→ Passage to read:
________

Bug ID: JDK-8318776 Require supports

JDK-8318776 : Require supports_cx8 to always be true

Type: Enhancement
Component: hotspot
Sub-Component: runtime
Affected Version: 22

Priority: P3
Status: Resolved
Resolution: Fixed

Submitted: 2023-10-25
Updated: 2023-11-27
Resolved: 2023-11-23

Versions (Unresolved/Resolved/Fixed)

The Version table provides details related to the release that this issue/RFE will be addressed.

Unresolved : Release in which this issue/RFE will be addressed.
Resolved: Release in which this issue/RFE has been resolved.
Fixed : Release in which this issue/RFE has been fixed. The release containing this fix may be available for download as an Early Access Release or a General Availability Release.

To download the current JDK release, click here.

JDK 22
22 masterFixed

Related Reports

Blocks :	JDK-8320052 - Zero: Use __atomic built-ins for atomic RMW operations
Blocks :	JDK-8319777 - Zero: Support 8-byte cmpxchg
Blocks :	JDK-8320582 - Zero: Misplaced CX8 enablement flag
Relates :	JDK-8315149 - Add hsperf counters for CPU time of internal GC threads
Relates :	JDK-8180620 - Clarify VarHandle mixed-access subtleties
Relates :	JDK-8316961 - Fallback implementations for 64-bit Atomic::{add,xchg} on 32-bit platforms

Description

Regardless of platform size (32-bit or 64-bit) the Java language has always required that the underlying platform (or the VM) provides a means of performing atomic load and store of 64-bit values, for volatile long and double support.

________

→ Stored records:
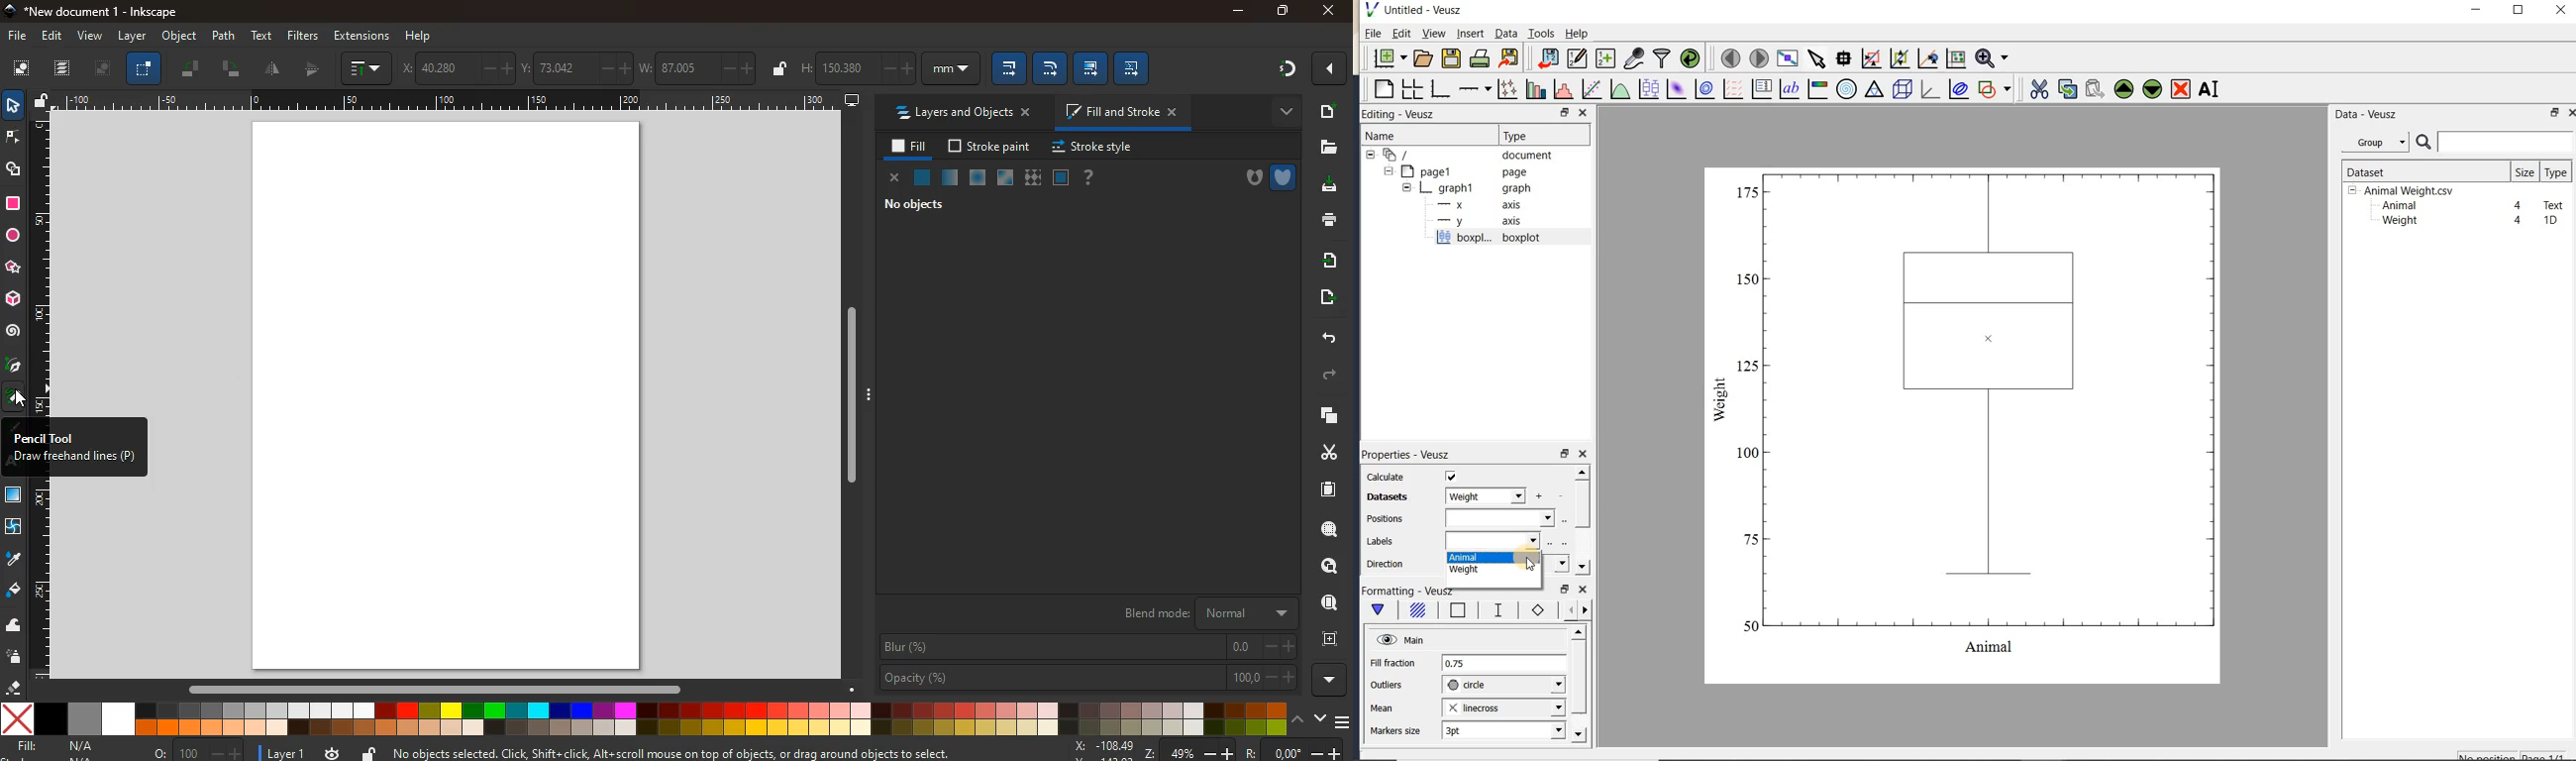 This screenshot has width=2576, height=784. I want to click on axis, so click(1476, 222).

________

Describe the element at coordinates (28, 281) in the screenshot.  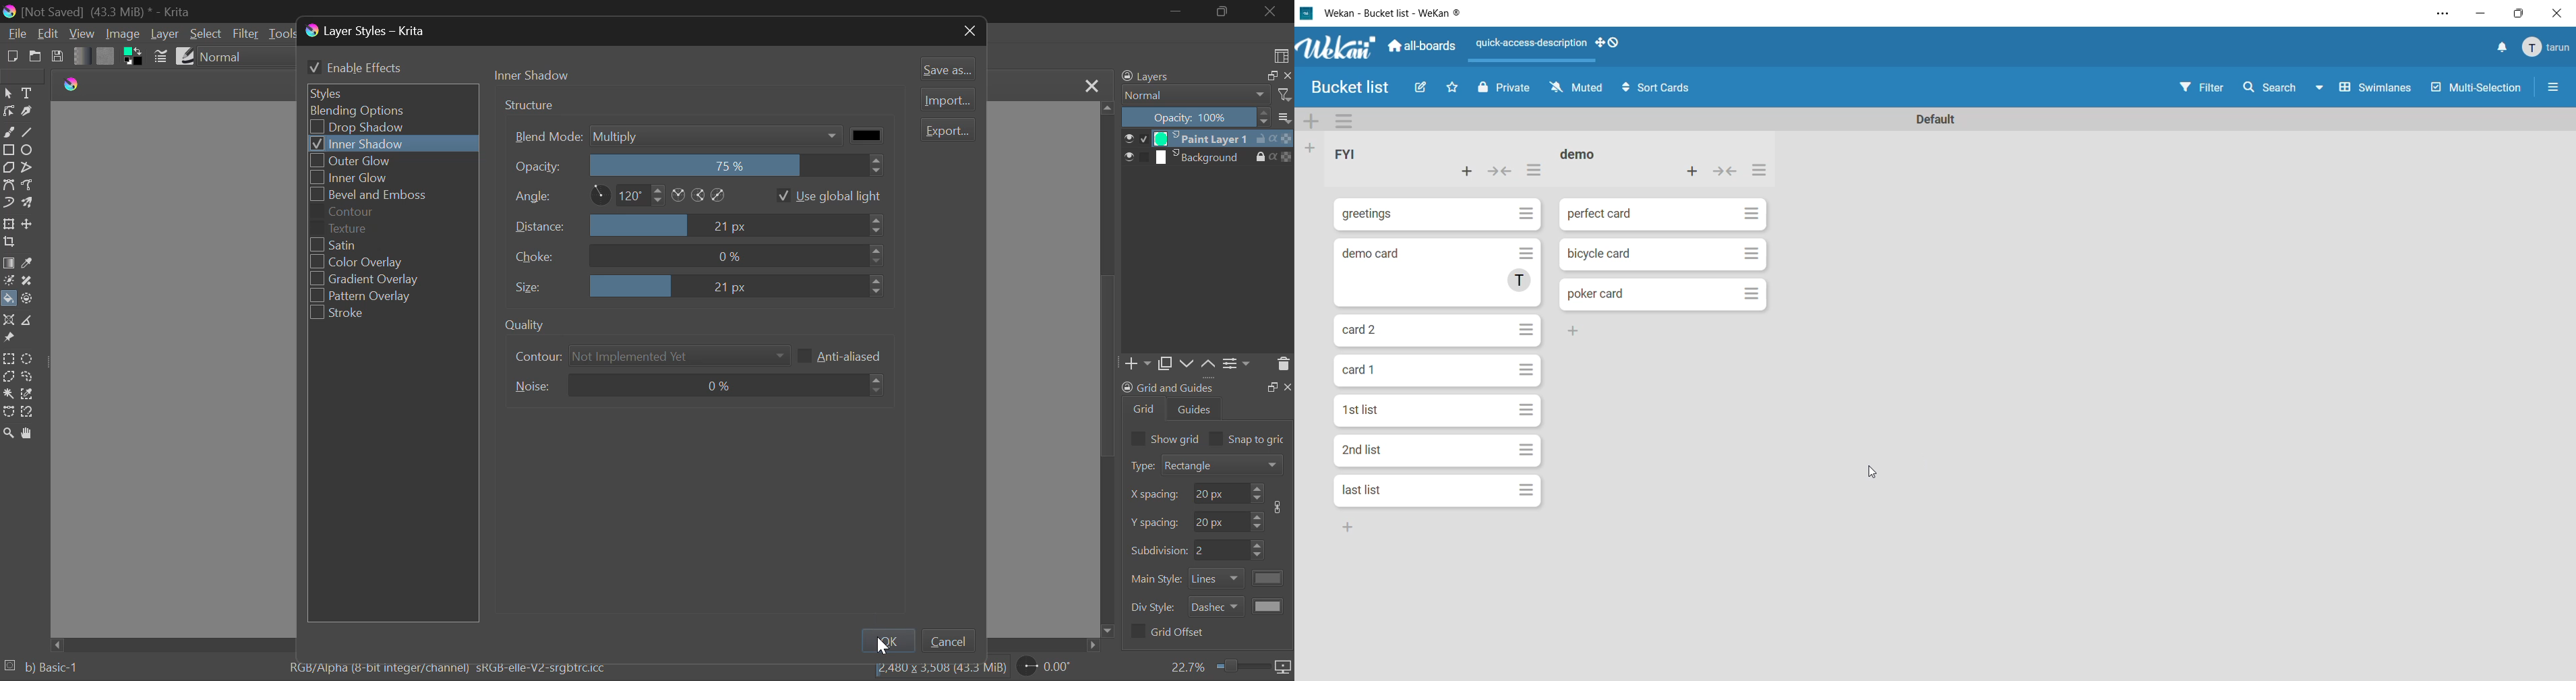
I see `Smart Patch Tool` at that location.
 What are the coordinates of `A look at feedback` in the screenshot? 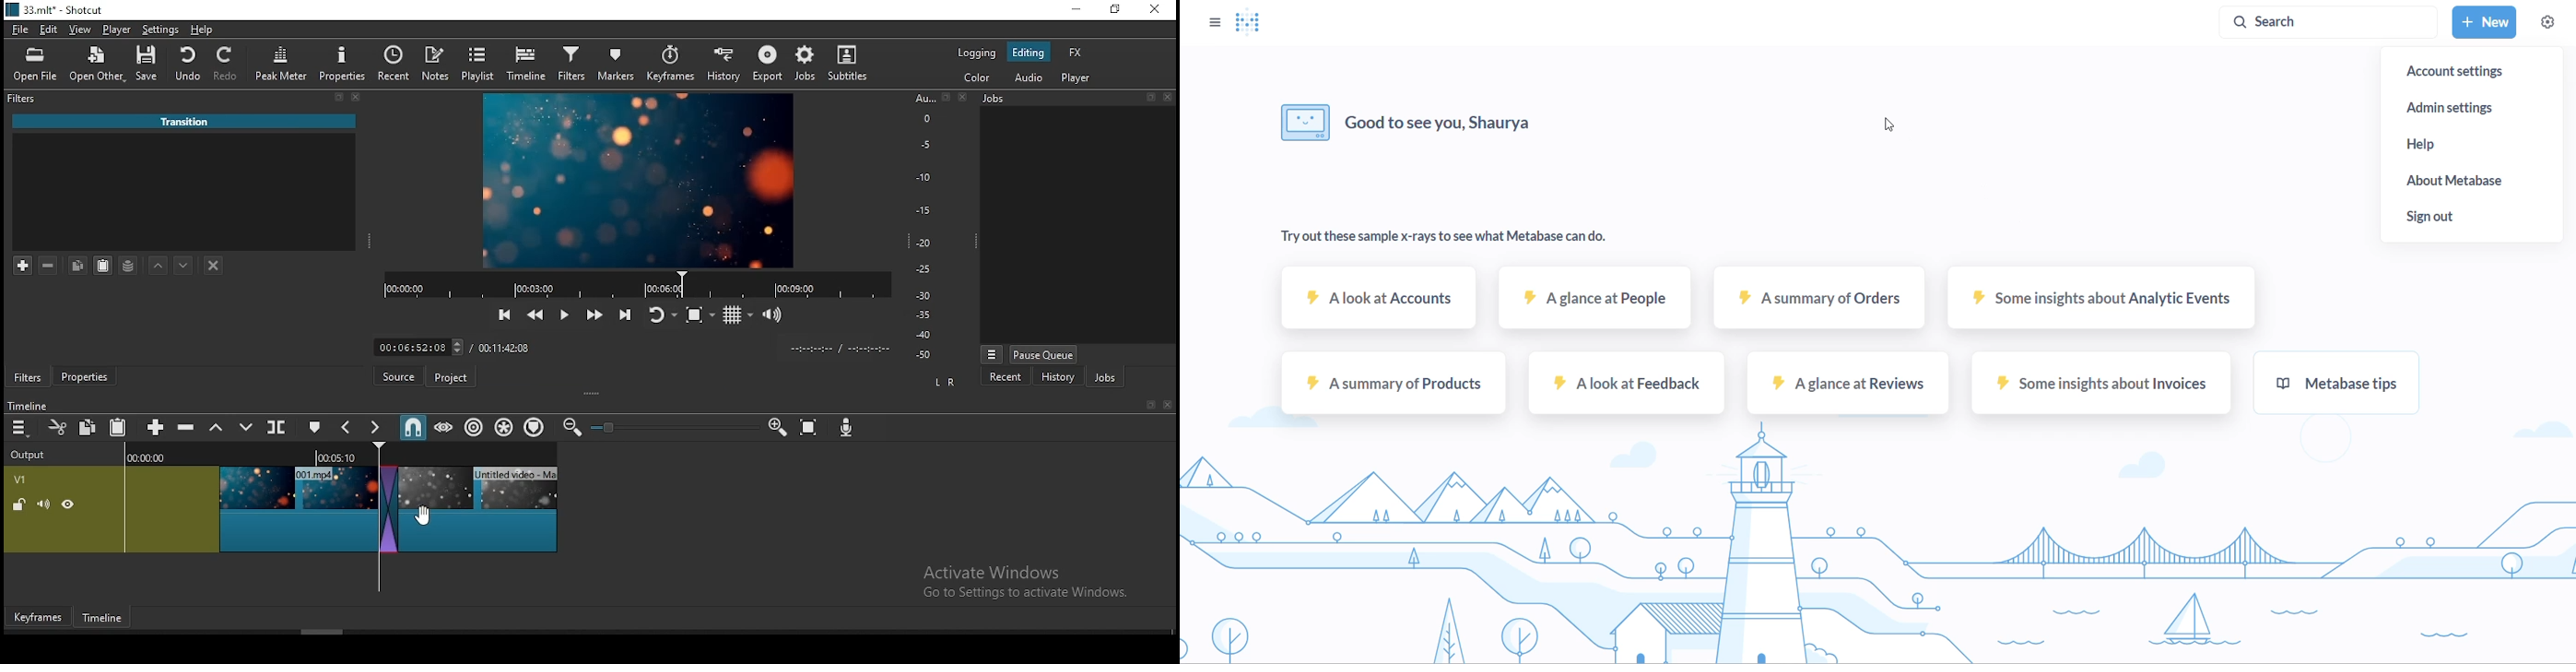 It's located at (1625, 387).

________

How would you render this sentence from the bug report in Spanish: "Regardless of platform size (32-bit or 64-bit) the Java language has always required that the underlying platform (or the VM) provides a means of performing atomic load and store of 64-bit values, for volatile long and double support."?

→ Result of the exercise: Independientemente del tamaño de la plataforma (32 bits o 64 bits), el lenguaje Java siempre ha exigido que la plataforma subyacente (o la VM) proporcione un medio para realizar la carga y el almacenamiento atómicos de valores de 64 bits, para el soporte de long y double volatile.